Proponents of Fire generally follow the rule set out by the Trinity Study, an influential 1998 paper by three finance professors at Trinity University in Texas. It states that a person has enough saved to retire if four per cent of their assets are enough to cover a year’s expenses, as a four per cent withdrawal rate will not, based on the historical return rate of the stock market, affect the underlying value of your portfolio. The average weekly household spend in London and the South East is around £650, which amounts to £33,800 a year. According to the Trinity Study, you’d therefore need £845,000 put away to retire. Financial experts generally suggest that you save from 10 to 20 per cent of your income. For Fire followers, that figure rises to between 40 and 50 per cent. To achieve financial independence in the capital on an average London salary you’d need to save nearly £20,000 each year for just over 42 years — hardly an early retirement. Even if you raise your savings rate to a whopping 70 per cent (which some Fire followers do), it would still take you more than 30 years to reach financial independence. The four per cent rule isn’t an exact science and many financial experts have argued that it should only apply to a traditional retirement time frame of 30 years, as there is a lack of evidence it works over a longer period. Add all this to the shocking reality that about 28 per cent of Londoners live in poverty — unable to meet basic needs, let alone save money — and Fire seems an unreachable fantasy for most.

‘The cost of housing is so high relative to how much most young people earn, that a huge chunk of earnings goes towards paying rent, and there’s little left to save,’ says Laura Whateley, author of the bestselling Money: A User’s Guide. ‘The movement might suggest you change your life to free you from having to pay a lot towards rent or a mortgage, but it only works if you have few ties.’

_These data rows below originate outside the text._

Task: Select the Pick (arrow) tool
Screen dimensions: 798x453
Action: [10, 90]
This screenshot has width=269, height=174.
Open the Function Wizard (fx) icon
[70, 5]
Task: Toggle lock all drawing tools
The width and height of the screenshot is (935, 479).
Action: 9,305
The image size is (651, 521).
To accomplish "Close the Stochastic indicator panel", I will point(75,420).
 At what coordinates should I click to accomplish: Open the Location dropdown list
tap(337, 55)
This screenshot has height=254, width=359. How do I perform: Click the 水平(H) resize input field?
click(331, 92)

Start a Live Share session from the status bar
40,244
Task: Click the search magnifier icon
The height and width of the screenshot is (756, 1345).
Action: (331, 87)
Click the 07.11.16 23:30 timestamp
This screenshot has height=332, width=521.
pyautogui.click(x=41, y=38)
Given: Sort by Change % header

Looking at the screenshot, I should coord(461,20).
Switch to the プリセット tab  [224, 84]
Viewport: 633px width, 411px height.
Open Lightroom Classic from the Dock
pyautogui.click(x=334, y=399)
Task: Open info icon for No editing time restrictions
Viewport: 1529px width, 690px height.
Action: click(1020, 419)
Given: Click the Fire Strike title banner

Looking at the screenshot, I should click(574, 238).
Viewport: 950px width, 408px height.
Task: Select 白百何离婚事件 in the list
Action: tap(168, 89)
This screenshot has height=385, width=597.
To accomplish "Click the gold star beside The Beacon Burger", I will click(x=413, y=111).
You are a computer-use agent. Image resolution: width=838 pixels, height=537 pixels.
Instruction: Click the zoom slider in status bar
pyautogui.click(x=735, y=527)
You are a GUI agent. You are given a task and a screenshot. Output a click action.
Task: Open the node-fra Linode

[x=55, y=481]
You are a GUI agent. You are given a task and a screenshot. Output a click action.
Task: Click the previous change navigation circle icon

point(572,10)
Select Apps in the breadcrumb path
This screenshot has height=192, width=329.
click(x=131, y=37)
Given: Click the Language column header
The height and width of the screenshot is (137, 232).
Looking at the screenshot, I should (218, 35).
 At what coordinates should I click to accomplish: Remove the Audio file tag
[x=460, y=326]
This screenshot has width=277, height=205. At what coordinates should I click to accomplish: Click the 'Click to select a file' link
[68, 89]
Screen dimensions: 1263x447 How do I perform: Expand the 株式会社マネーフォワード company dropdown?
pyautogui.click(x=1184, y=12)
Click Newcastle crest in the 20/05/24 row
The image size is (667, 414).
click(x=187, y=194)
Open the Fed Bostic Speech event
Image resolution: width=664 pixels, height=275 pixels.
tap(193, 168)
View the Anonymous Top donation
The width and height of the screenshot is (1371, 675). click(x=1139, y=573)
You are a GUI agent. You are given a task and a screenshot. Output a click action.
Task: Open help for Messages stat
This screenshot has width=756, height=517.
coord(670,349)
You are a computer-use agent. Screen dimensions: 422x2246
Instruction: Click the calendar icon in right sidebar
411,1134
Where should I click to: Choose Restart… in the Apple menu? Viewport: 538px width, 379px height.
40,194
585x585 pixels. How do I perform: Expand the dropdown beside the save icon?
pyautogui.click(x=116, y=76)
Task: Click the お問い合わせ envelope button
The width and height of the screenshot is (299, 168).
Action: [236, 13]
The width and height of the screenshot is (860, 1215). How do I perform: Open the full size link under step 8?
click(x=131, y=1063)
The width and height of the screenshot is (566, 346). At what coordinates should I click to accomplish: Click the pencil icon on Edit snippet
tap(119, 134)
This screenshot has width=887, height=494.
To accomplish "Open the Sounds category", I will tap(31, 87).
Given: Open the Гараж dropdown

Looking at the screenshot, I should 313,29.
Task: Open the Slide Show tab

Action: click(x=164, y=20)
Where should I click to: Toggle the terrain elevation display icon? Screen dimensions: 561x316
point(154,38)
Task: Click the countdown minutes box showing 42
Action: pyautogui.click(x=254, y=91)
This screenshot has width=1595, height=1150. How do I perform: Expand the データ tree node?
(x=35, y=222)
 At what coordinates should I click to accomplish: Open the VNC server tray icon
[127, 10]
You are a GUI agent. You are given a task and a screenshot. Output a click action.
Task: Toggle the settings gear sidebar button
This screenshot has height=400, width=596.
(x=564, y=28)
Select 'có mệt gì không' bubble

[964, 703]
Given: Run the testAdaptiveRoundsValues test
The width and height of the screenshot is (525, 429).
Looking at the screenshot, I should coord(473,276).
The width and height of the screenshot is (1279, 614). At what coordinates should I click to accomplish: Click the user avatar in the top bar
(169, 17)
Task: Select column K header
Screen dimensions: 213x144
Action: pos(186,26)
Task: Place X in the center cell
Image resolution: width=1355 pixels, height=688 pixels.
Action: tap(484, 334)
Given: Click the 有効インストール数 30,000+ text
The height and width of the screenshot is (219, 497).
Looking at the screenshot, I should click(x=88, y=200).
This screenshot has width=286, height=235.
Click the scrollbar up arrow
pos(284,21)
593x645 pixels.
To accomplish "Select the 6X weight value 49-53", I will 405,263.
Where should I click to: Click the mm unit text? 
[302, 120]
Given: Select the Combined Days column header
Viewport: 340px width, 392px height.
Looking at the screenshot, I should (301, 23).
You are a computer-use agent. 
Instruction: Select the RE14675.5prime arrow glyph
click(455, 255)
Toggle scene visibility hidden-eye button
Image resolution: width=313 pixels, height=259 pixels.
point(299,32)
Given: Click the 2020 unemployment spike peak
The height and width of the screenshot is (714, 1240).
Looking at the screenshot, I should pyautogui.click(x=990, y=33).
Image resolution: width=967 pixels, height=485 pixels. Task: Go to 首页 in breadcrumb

There is also the argument that our jobs give us a sense of self-satisfaction and identity and help us to make social connections — one in five of us meet our partners at work. Doesn’t not working from the age of 30 leave you, well, a bit bored? Kathrin Spinnler, who is 26 and lives in Lewisham, started pursuing Fire in October last year and has reached 13.5 per cent of her target savings amount. She works as a self-employed Pilates and language teacher and has no plans to stop. ‘Being self-employed means my earnings fluctuate. If I don’t depend on my work for income, I can be more relaxed and do a better job, fully focusing on my clients’ needs.’ While she’s encountered some difficulty along the way (‘in an effort to reach financial independence faster, I sometimes overload my schedule’) she’s keen to stress that the benefits outweigh the positives. ‘Fire is about living a happier and freer life,’ she says. ‘I try hard to be frugal, not cheap, so it doesn’t affect my relationships with my family and friends.’

Guy Anker, deputy editor at Money Saving Expert, agrees that this is an important point. ‘I think Fire is just a label on people’s desire to enjoy their life as much as they can. For lots of people, that means not working,’ he says. ‘There’s nothing wrong with saving a lot of money, but I’d caution against people not enjoying themselves. What’s important in your life are your experiences, as well as your financial security. It’s about getting the balance.’

There are good arguments behind Fire, despite its critics’ dismissal of the movement as restrictive and elitist. But even if the prospect of saving enough to retire before you’re even going grey isn’t practical for you, there are still helpful take-homes, says Whateley. ‘People can lose perspective on what ‘wealth’ looks like, comparing themselves to richer people and never really feeling they have enough,’ she says. ‘It’s better to flip this. Success is about achieving what you actually want out of life.’ Whether that’s enough money to buy yourself out of the rat race altogether? That’s up to you and your bank balance.